そんなリリーラがここにきて上機嫌になり始めたのは、ようやく選考が三次審査まで進んだからだろう。二次審査のトーナメント形式は維持しつつ、ここでは1つの『デモンストレーション』を挟む。
これは魔女狩り試験。
ならば本物の魔女と渡り合えるくらいの実力は最低限、持ち合わせていなければお話にもならないと。そんな名目のもと、次の1戦に限りリリーラの手勢が放たれるのだ。
相手は魔女。
対策を講じさせないため、どの受験者に誰をぶつけるかは毎年、その場でリリーラが選定する。
通過条件はただ1つ。どんな手を使っても良い。
一定時間、相手魔女からの攻撃を防ぎ切り、最後までフィールドに立っていられること。
魔女狩りともなれば単独で動くことも少なくない。
どんな不測の事態においても、きちんと自衛の術を取れるか。
つまりはそれを問うための試験だった。
リリーラがそこに『格の差』を見せつけ蹂躙するという別の目的を見い出し、半ば悪用してしまっている節はあるのは否めないが。魔女狩りの資格を問う以上は、捨て置けない重要な科目で。

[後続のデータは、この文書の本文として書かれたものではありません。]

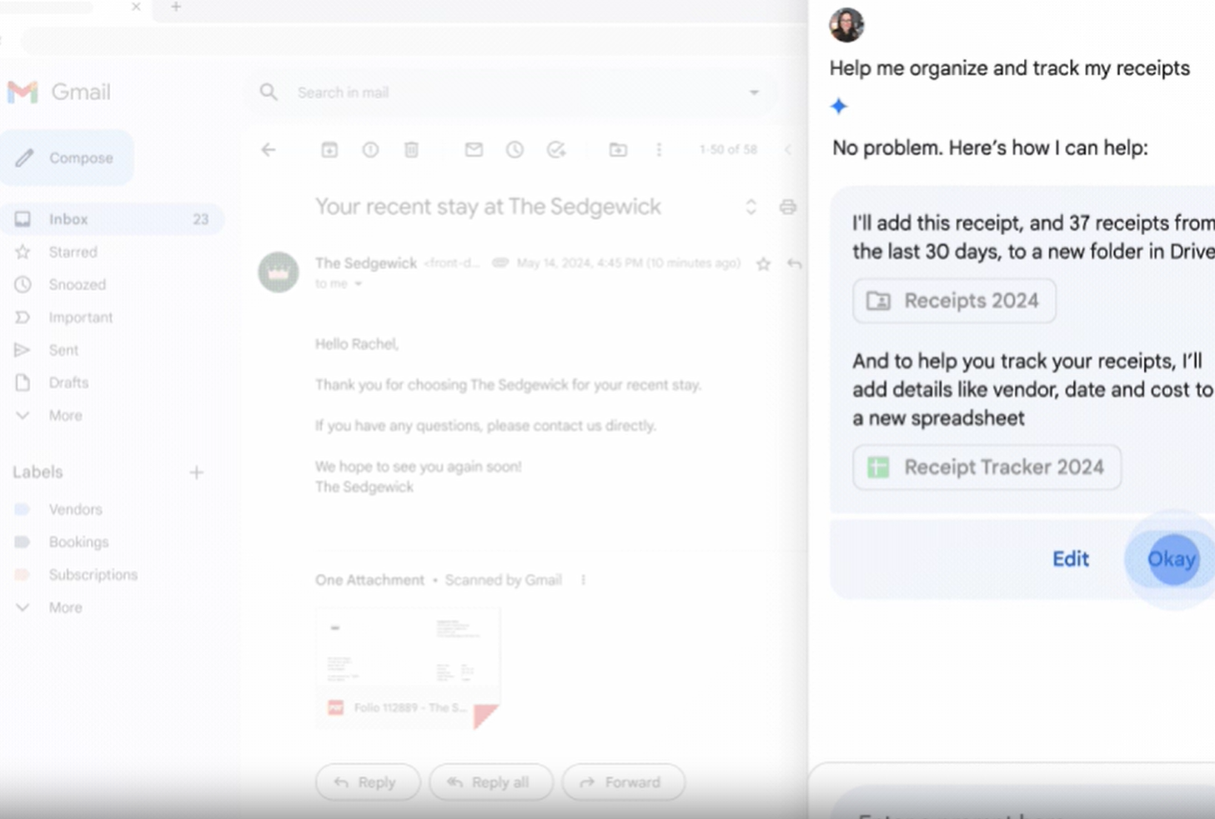
Task: Click the Archive icon in email toolbar
Action: tap(329, 150)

それが今回、アリシアに対しては必要以上に不利に働く。
案の定、リリーラが彼女にぶつけてきたのは自陣の最大火力だ。
――リオナ・コロッセオ。
かつては『紅焔の魔女』としてその名を馳せた、燃えるような赤毛の少女がリリーラの指名を受けてフィールドに。

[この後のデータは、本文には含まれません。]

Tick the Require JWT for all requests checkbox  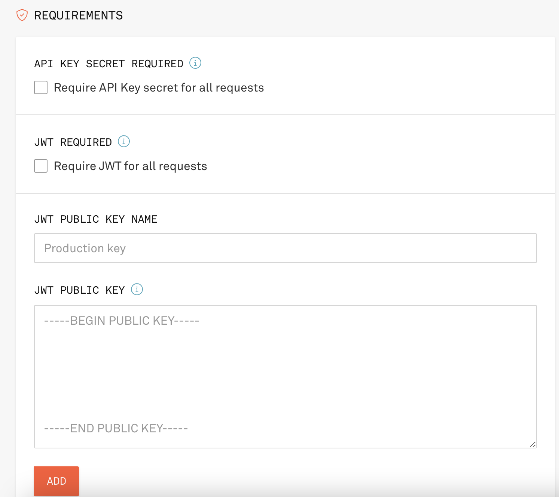click(41, 166)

先に登壇していた『アリス』をまえに、へっと挑発的な笑みを吊り上げる。
見るからに喧嘩っ早そうな顔つきで、パキパキと拳骨を鳴らしながら。
「おぉいテグシぃ~? 分かってんだろうが、コイツに屁理屈はなしだぜぇ?」
「屁理屈とは心外、というか言いがかりだが……まぁそうだね。こればかりは私も見守るしかないとは弁えているよ。だからそんなにガン睨みしないでくれ」
魔女狩り試験としては異例も異例。
2人の魔女が向かい合う事態に、場内の熱気も最高潮へと達していた。
「負けんじゃねぇぞ、アリシア」
リィゼルがぼそりと呟く隣で、ルーテシアが祈るように手を組み合わせている。
「危ないと判断したらすぐ止めるからな」
「分かってる。僕もそのつもりだよ」
ゼノンとリクニもそう示し合わせて。
彼らが固唾を呑んで見守るなかで、三次審査開始の合図は振り下ろされるのだった。